Kevin De Bruyne: Der Blonde aus der Goldenen Generation
Für Kevin De Bruyne wird diese WM wohl die letzte seiner Karriere sein. Über einen Spieler, der Belgien länger als ein Jahrzehnt geprägt hat.
Blick auf eine große Karriere: Kevin De Bruyne, Juni 2026
Es ist das letzte Turnier der Goldenen Generation des belgischen Fußballs. So scheint es zumindest. Eden Hazard, einst der Superstar des Teams, hat längst aufgehört. Kevin De Bruyne, sein Nachfolger als Kapitän der „roten Teufel“, war ebenfalls eine prägende Figur.

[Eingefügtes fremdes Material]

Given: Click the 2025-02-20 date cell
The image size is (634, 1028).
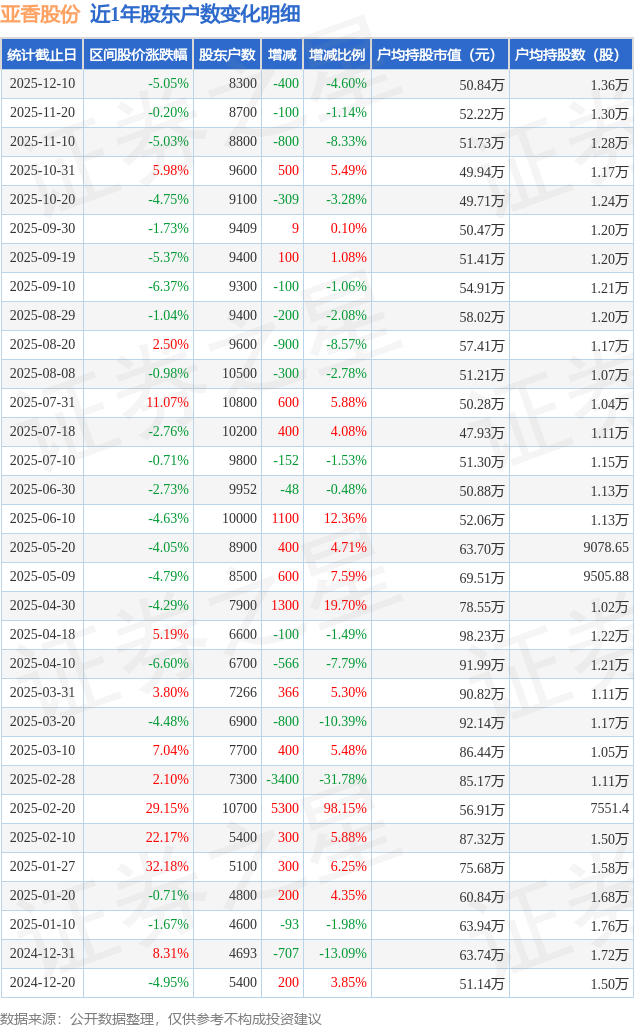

Doch auch er trägt die Binde nicht mehr: Vor dem Turnier übernahm Youri Tielemans das Amt. Ein Umbruch zeichnet sich ab. Doch ganz loslassen kann De Bruyne noch nicht. Wie einige seiner langjährigen Weggefährten führt er Belgien bei der WM in Nordamerika noch einmal auf die große Bühne. Schließlich war er eines der Gesichter dieser Goldenen Generation, die 2014 in Brasilien ihre Reise begann.
Damals steckte der belgische Fußball in einer tiefen Krise. Belgien hatte weder die Weltmeisterschaften 2006 in Deutschland und 2010 in Südafrika noch die Europameisterschaften 2004, 2008 und 2012 erreicht. Doch in Brasilien 2014 galt das Land plötzlich als Geheimfavorit.